Na saudação aos jornalistas em voo rumo à Polónia o Papa enfrentou imediatamente o tema que todos esperavam: não a insegurança, mas a guerra, aquela «aos bocados» da qual tantas vezes falou. Esclarecendo que talvez não é «orgânica» mas certamente organizada. E o seu pensamento dirigiu-se ao padre Jacques Hamel, que definiu «sacerdote santo» e comparado com tantos outros mártires, «quantos cristãos, quantos inocentes, quantas crianças», recordando a todos um grande país africano flagelado pela violência e muitas vezes esquecido como a Nigéria. E sobretudo afastando o fantasma nefasto da «guerra de religião», alimentado com perícia por quem semeia ódio: «todas as religiões querem a paz; a guerra são os outros que a querem, entendido?» repetiu.

Pela primeira vez Francisco visita a Europa centro-oriental e, logo que chegou a Cracóvia, disse que estava contente por este início precisamente na pátria de Karol Wojtyła, o predecessor que deu início às jornadas mundiais da juventude e que se preocupava por que o velho continente pudesse respirar finalmente com os seus dois pulmões, o oriental e o ocidental, alimentado pela «civilização comum que encontra no cristianismo as suas raízes mais sólidas». E, referindo-se ao sentido da história de João Paulo II e ao aniversário do batismo da nação, o Pontífice quis elogiar a «memória boa» que prevaleceu na Igreja na Polónia.

Foram dois os acontecimentos positivos do último meio século indicados pelo Papa: o perdão entre os episcopados polaco e alemão vinte anos depois da conclusão da segunda guerra mundial e a declaração comum entre a Igreja católica na Polónia e a ortodoxa russa.
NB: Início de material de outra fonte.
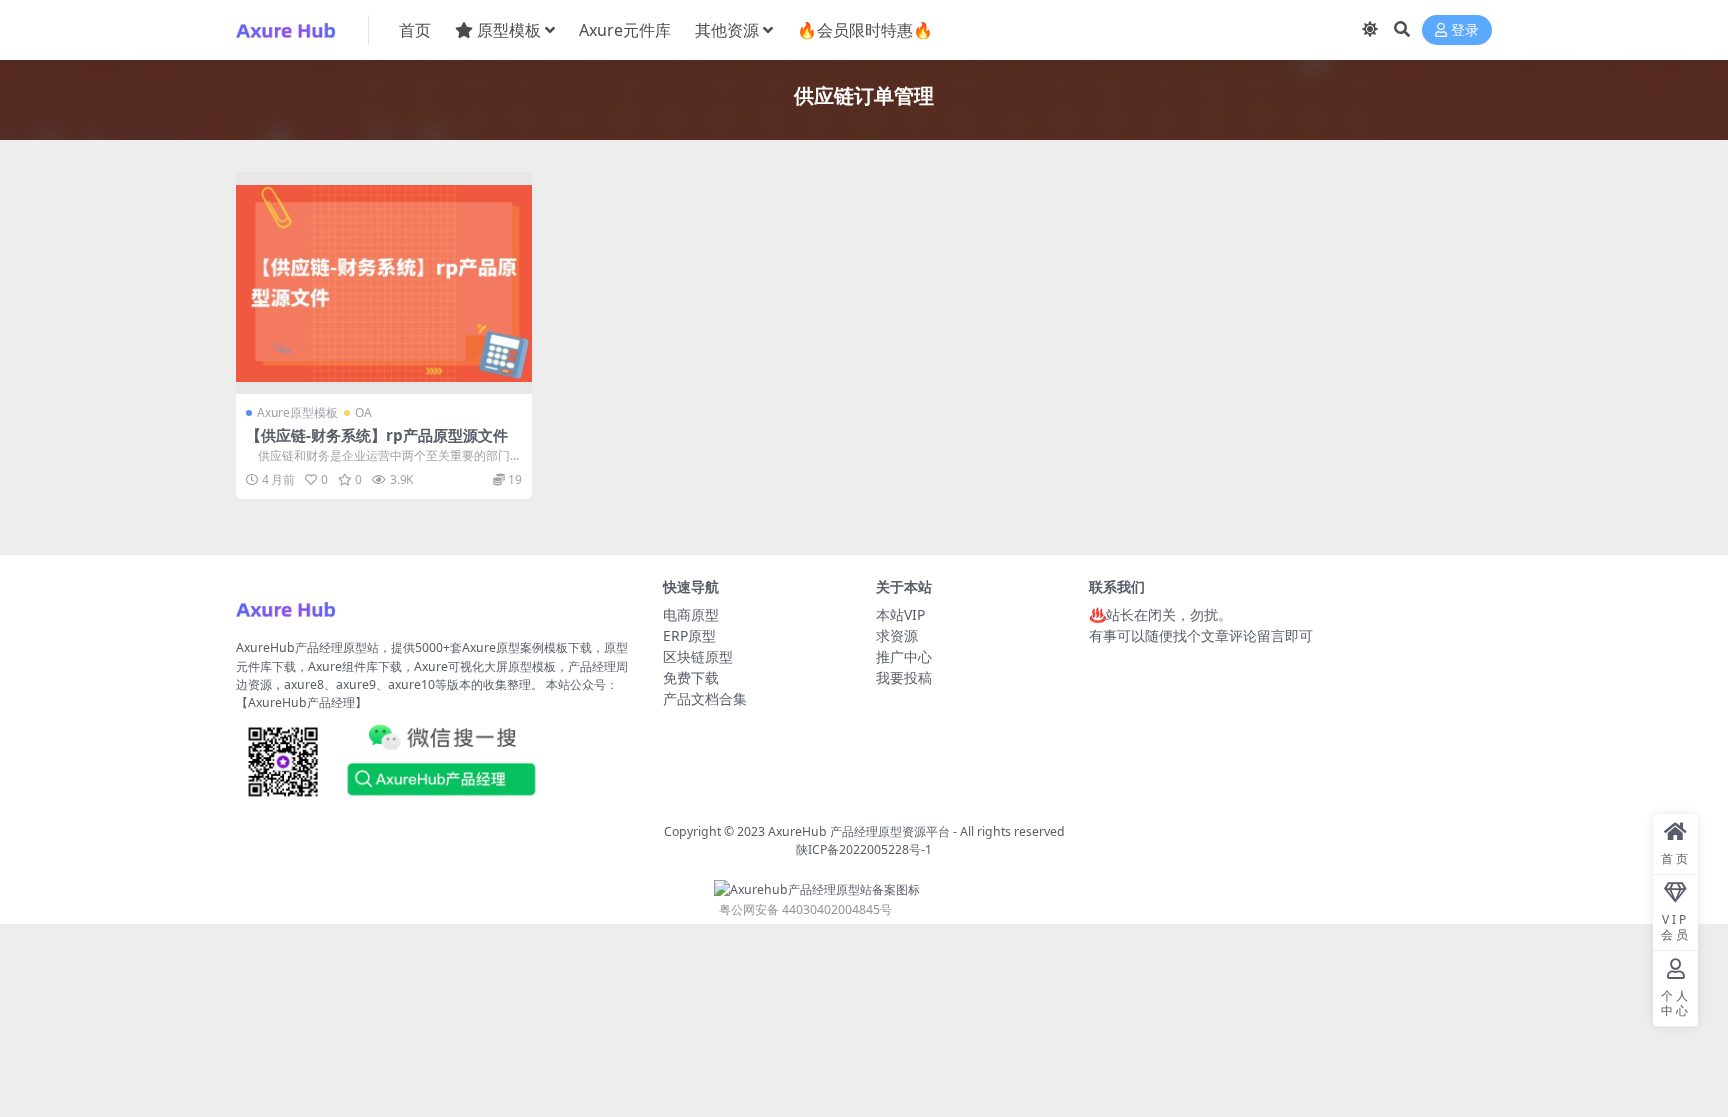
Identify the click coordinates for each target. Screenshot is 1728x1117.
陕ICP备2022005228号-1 (864, 849)
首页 (415, 30)
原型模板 (509, 30)
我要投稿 (904, 677)
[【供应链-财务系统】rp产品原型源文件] (384, 283)
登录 (1465, 30)
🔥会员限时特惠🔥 (865, 30)
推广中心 (904, 656)
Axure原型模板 (297, 412)
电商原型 (691, 614)
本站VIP (900, 614)
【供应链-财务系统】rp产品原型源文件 (377, 435)
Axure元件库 (625, 30)
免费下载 (691, 677)
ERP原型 (689, 635)
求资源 (897, 635)
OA (363, 412)
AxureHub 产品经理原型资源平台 (859, 831)
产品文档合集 (705, 698)
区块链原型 (698, 656)
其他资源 (727, 30)
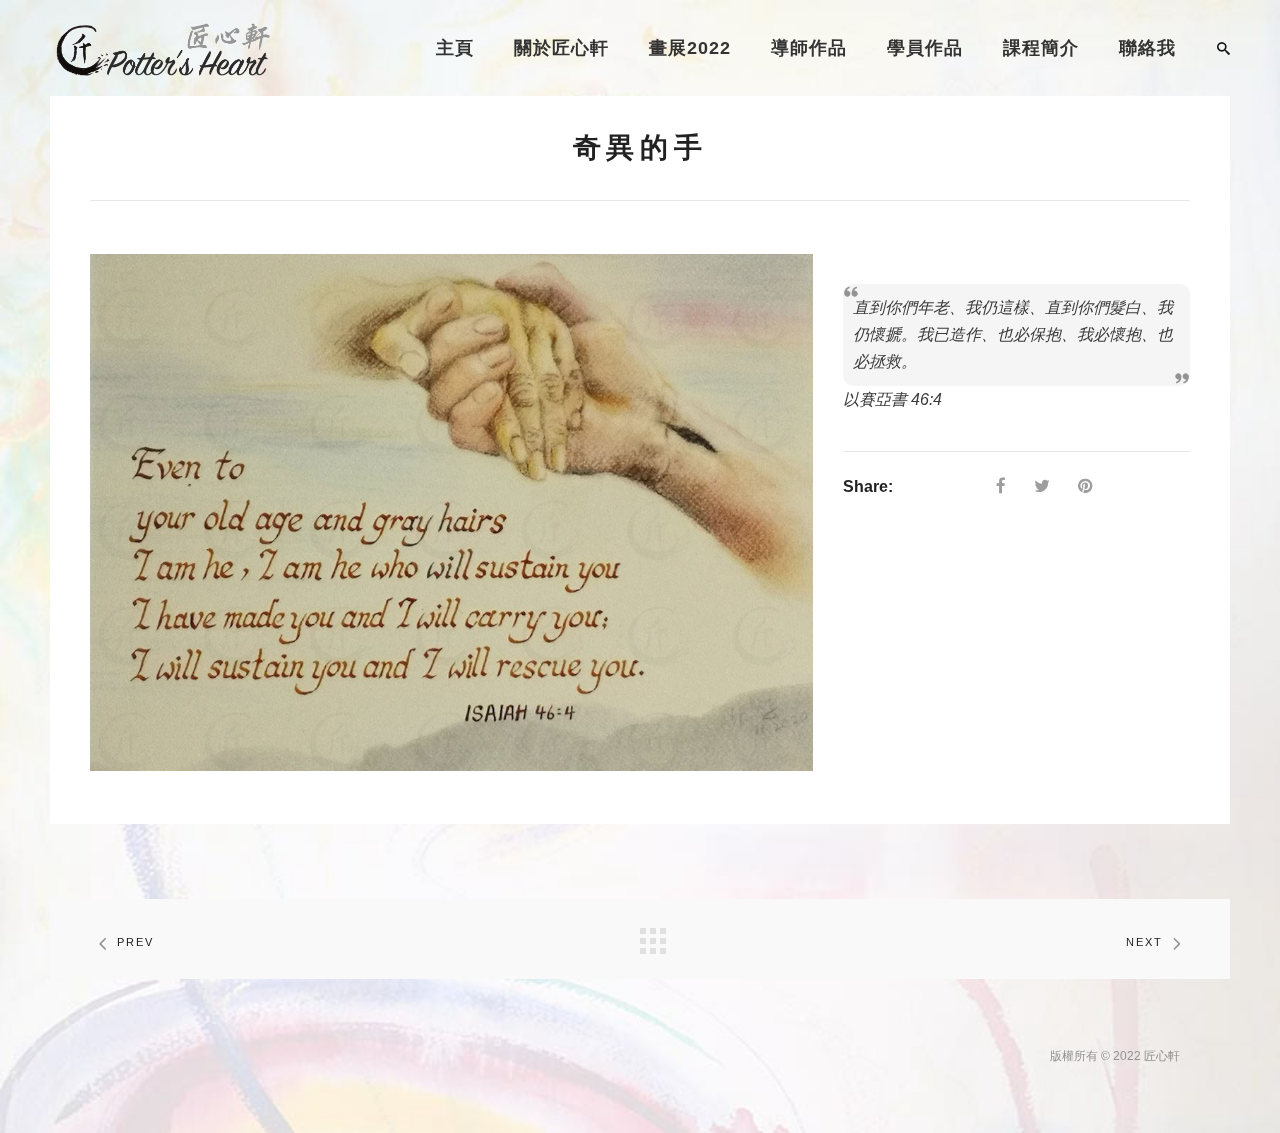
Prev (135, 942)
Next (1144, 942)
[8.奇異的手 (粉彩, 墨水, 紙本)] (451, 512)
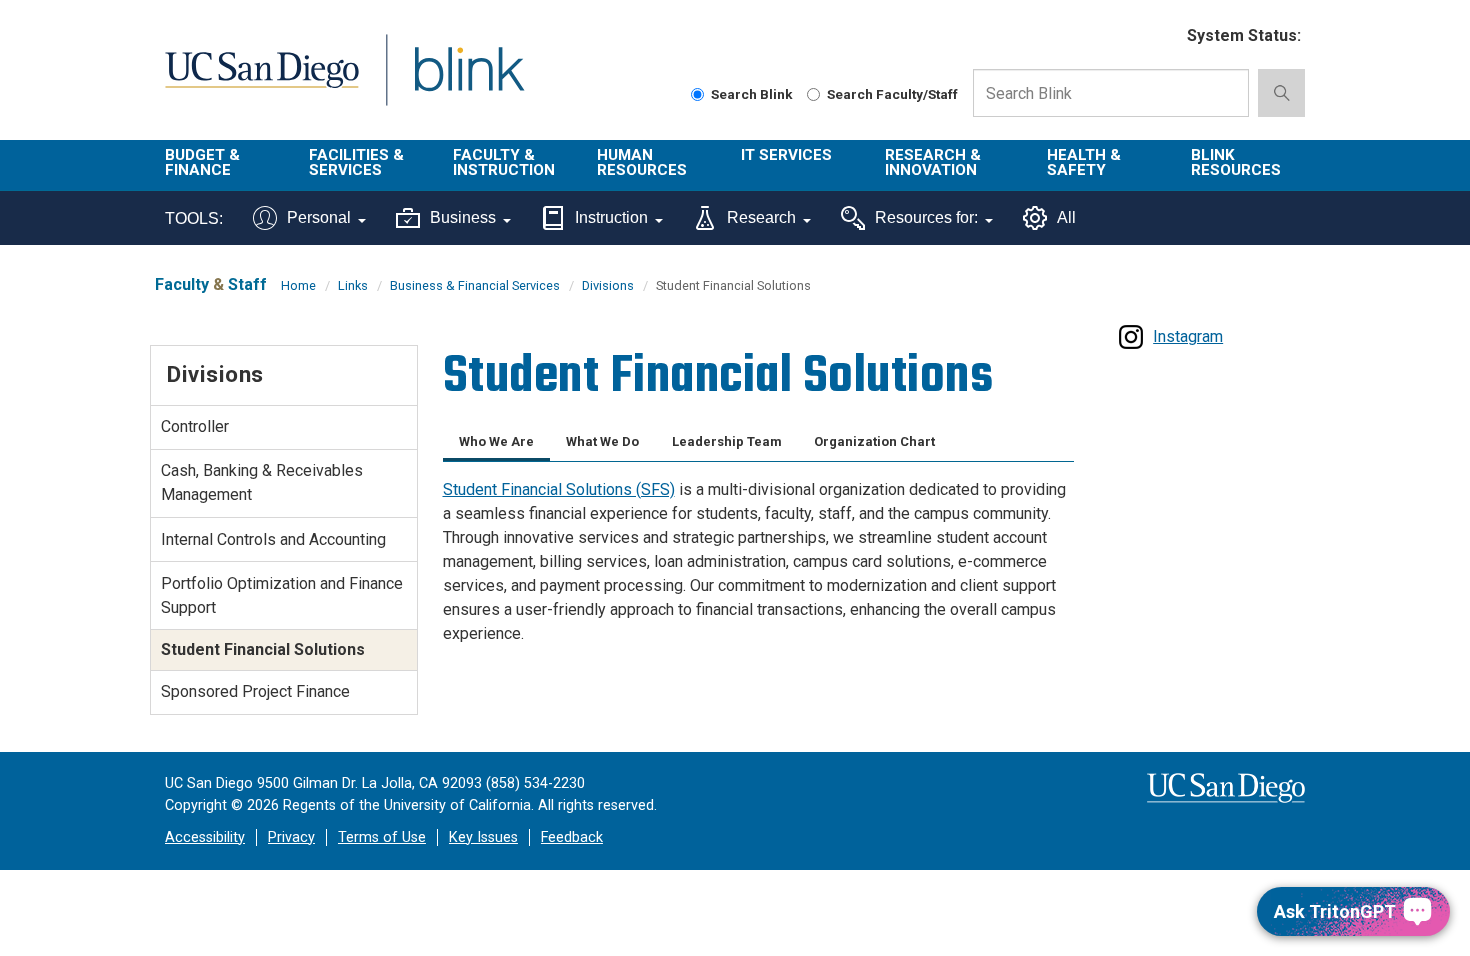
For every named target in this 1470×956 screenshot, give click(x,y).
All (1066, 217)
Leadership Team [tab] (727, 441)
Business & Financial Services (475, 285)
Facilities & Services (356, 162)
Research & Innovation (933, 162)
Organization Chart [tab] (874, 441)
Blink (468, 81)
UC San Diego (261, 81)
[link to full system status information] (1159, 36)
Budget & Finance (202, 162)
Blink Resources (1236, 162)
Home (298, 285)
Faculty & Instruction (504, 162)
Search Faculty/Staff (892, 94)
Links (353, 285)
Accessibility (205, 837)
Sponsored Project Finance (255, 691)
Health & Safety (1084, 162)
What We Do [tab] (602, 441)
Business (463, 217)
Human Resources (642, 162)
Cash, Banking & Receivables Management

Em 1966 o regime comunista impediu que Paulo VI visitasse a terra polaca por ocasião do milénio do batismo e durante a celebração principal em Częstochowa foi colocado numa cadeira vazia um retrato de Montini, para frisar o impedimento. Mas já no final do decénio seguinte a eleição do arcebispo de Cracóvia marcou o início de tempos diversos e depois, no começo do século, novo millenio ineunte, abriu o caminho às sucessões papais de um alemão depois do primeiro polaco, como que a fechar simbolicamente o conflito mundial, e em seguida, a um bispo que veio «quase do fim do mundo».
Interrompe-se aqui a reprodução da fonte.